Although the program remains under wraps, listeners can be certain of a grand, main symphonic repertoire, along with many other events to see and hear. The festival is famed for its choral performances, children’s performances, and “ringing week” – a separate sub-festival of bell-ringing, with ringers performing on traditional Russian church bells.
During this week, all visitors need do is walk through Moscow’s lanes, where the striking chimes of bells of different churches will surround them at every side.
5. Inauguration of the new stage of the Mariinsky Theatre
St. Petersburg’s main opera theatre will acquire a new stage in May. By fall 2013, it will be staging some of the most complex and spectacular productions in the world – primarily the operatic blockbusters of Richard Wagner. Construction work has gone on for several years, with top architects vying to win the bid.
The theatre’s artistic director, Valery Gergiev, actively advocated the project plans that were submitted by Erik Moss. However, these plans were not well-received by the St. Petersburg’s community, as many did not want such an overtly contemporary building located in the center of the museum city.
The design competition in 2003 was won by designs submitted by Dominique Perrault, but these were also later blocked: it was explained that the plans failed to account sufficiently for water supply, ventilation and sanitation. The most recently held competition in 2009 was won by the firm Diamond & Schmitt Architects.

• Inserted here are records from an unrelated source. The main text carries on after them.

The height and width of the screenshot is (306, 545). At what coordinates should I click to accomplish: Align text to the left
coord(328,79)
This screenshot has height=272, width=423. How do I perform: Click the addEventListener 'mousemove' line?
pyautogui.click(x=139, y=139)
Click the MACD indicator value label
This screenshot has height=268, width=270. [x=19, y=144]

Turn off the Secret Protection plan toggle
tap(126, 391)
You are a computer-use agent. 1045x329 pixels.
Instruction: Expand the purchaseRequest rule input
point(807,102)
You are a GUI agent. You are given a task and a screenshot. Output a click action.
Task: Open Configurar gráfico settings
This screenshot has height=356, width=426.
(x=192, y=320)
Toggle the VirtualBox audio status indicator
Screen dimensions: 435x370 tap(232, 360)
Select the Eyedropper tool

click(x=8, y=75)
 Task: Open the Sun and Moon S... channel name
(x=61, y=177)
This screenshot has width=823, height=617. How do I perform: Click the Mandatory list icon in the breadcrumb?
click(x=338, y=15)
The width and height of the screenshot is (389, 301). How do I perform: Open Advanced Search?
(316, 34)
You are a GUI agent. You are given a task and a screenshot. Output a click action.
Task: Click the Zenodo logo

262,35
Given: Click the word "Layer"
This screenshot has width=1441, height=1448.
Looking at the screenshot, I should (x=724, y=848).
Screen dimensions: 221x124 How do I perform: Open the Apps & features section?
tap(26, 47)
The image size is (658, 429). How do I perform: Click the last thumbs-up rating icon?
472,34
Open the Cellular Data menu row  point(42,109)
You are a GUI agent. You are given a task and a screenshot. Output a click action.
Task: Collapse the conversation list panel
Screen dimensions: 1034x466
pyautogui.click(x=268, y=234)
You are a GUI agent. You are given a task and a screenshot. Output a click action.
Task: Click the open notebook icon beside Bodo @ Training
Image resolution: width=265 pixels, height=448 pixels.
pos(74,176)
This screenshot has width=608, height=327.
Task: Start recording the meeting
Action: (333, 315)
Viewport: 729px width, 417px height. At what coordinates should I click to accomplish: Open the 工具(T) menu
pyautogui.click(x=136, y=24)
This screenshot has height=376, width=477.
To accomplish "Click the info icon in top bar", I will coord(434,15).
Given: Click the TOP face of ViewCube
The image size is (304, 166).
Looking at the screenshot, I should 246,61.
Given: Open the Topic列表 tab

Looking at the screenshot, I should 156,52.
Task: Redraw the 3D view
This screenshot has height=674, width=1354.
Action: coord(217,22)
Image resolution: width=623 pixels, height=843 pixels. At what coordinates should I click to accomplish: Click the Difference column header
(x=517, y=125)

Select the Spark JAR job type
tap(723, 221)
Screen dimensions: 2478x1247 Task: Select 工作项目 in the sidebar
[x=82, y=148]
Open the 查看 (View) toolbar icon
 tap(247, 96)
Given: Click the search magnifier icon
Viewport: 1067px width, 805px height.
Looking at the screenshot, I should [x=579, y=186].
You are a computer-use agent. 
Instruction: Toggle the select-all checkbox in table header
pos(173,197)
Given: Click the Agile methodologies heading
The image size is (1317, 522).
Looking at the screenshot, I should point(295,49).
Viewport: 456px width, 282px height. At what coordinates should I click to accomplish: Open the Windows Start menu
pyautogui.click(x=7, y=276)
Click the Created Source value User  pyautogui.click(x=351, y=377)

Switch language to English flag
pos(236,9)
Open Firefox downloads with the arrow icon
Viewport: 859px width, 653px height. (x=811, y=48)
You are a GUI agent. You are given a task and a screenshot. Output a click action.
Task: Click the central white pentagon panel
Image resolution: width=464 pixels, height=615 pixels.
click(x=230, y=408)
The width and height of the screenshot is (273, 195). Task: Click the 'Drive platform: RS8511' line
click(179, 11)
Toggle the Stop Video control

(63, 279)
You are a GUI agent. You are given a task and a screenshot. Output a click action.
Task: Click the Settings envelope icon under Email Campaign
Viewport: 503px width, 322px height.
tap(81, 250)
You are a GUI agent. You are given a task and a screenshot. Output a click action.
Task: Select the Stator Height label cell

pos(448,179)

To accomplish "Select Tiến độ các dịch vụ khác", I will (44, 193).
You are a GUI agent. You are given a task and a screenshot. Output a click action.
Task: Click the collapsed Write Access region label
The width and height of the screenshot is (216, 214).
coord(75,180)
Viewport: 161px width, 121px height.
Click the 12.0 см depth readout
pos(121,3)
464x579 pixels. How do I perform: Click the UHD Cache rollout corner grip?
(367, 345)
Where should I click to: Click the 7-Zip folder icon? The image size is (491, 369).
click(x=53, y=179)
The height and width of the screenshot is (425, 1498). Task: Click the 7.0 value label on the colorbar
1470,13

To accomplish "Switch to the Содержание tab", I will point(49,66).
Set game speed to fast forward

Vladimir Medinsky, Russia’s culture minister, is very happy with the building. “It’s going to be the best theatre building in the world!” Medinsky tweeted.
6. Invasion, Kubana, the Creation of the World, and the Afisha Picnic
Afisha Picnic 2012 held in the late July gathered the most progressive and stylish Moscow youngsters in one of the most ancient city-parks. Source: Daria Donina.
Russia’s open-air rock festivals run all summer long. This year, “Creation of the World” (the enormous world music festival) moves from Perm to the city of Kazan, where it will run in alongside the Universiade (the international student games).“Nashestvie” (“Invasion”) will take place, as usual, at Zavidovo in Tver Region, on the banks of the Volga. This is a festival played mainly by Russian bands, being one of Russia’s main open-air events to run over several days.
“Kubana” (the nickname for the region on the Black Sea coast) will be welcoming its festival headliners, Guano Apes. The event is the most cutting-edge of Russia’s large-scale festivals, staged by the Black Sea coast in Krasnodar Region. The pun is that Krasnodar Region is also known as “Kuban” in Russian – so it’s Cuba that is the interloper here.
On Jul. 13, at the grounds of the Kolomenskoe historic mansion in Moscow, the “Afisha Picnic” is set to take place. The festival is organized by Moscow’s leading listings magazine, Afisha. The Picnic is well-known for presenting high-end pop, and Blur are its Brit-pop headliners this year. One unusual aspect of this gig is that it is a completely dry event – not even beer is permitted – so audiences will be savoring the kings of classic Brit-pop with sober heads.
7. The Tsar’s Bride – opera production at the Bolshoi Theatre
Tsar' Bride in Bolshoi Theatre. Source: Press Photo/ Damir Yusupov.
The Bolshoi Theatre will be presenting a production of Rimsky-Korsakov’s opera “The Tsar’s Bride” in the manner in which it was staged during the 1960s. In these modern times, it is normal for advanced opera directors to stage fashionable, updated productions; yet these modern renditions often provoke extreme dislike from conservative-minded opera audiences.
The Bolshoi Theatre has taken a step in favor of aggrieved audiences by reviving its legacy production of the opera: lavish costumes and traditional stagecraft will put the “grand” back into “grand opera.” Israeli director Julia Pevzner, well known for her work in the United States and Europe, comes in to revive the production, and the Bolshoi Theatre’s music director, Vassily Sinaisky, supervises in the pit.